With a 2.9-litre V6 bi-turbo engine pumping out 503bhp, it is breathtakingly fast (0-62mph in 3.9 seconds), and its superior chassis feels as though it can harness all that power to the driver’s advantage. To judge by our brief fling, it should be able to show a BMW M3 a clean pair of heels on a racetrack.
“The Quadrifoglio sounds fabulous, the engine feels big-chested and the handling is surprisingly progressive”
The Quadrifoglio’s carbon-fibre bonnet and roof, active carbon front spoiler, carbon-ceramic brakes and torque vectoring differential, plus the Race setting in the DNA driving system, make it a pretty exotic machine. It sounds fabulous, the engine feels big-chested and the handling is surprisingly progressive, given how much power the rear wheels have to deal with.
It would be nice to think Alfa could find the time to slot a less powerful, less expensive V6 version into the Giulia range. Or perhaps a more potent version of the four-cylinder petrol with, say, 300bhp.
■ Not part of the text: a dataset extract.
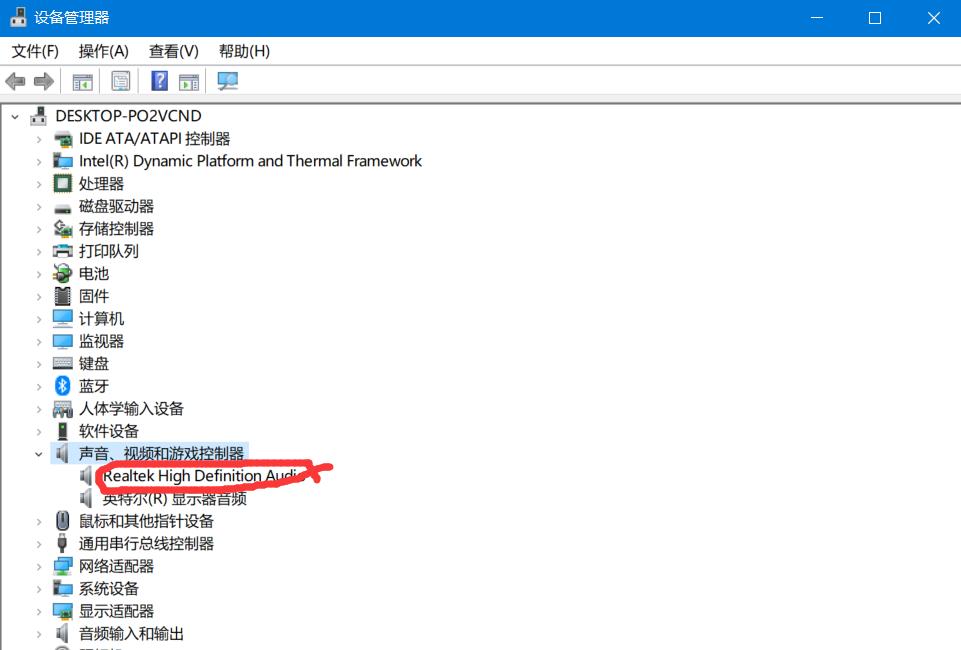Click the back navigation arrow
The width and height of the screenshot is (961, 650).
tap(15, 81)
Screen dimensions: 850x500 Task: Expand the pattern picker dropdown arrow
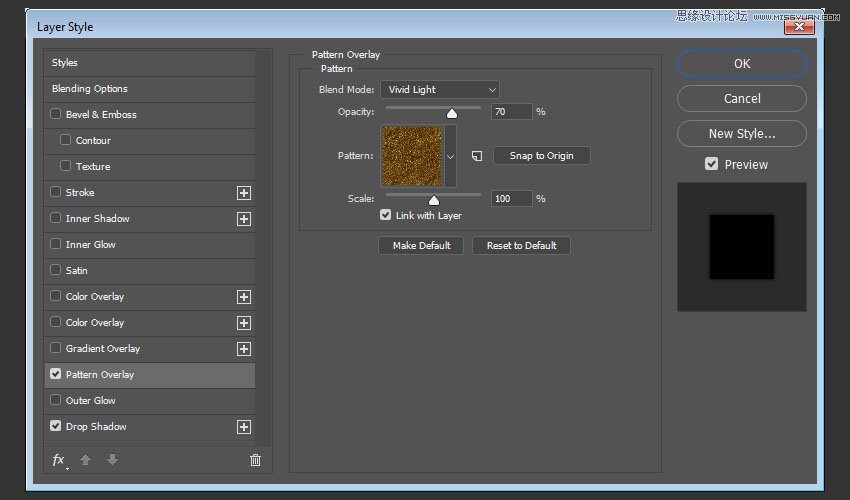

On the subject of affordability, the company hasn’t announced pricing yet. All it will say is that the car will be closely matched to the BMW 3-series. Matching it too closely, however, could be asking for trouble. The Giulia is memorably good to drive, but the questionable quality of the dealer network and gremlins we experienced suggest that Alfa needs to provide a financial incentive if it’s going to win drivers in this competitive market.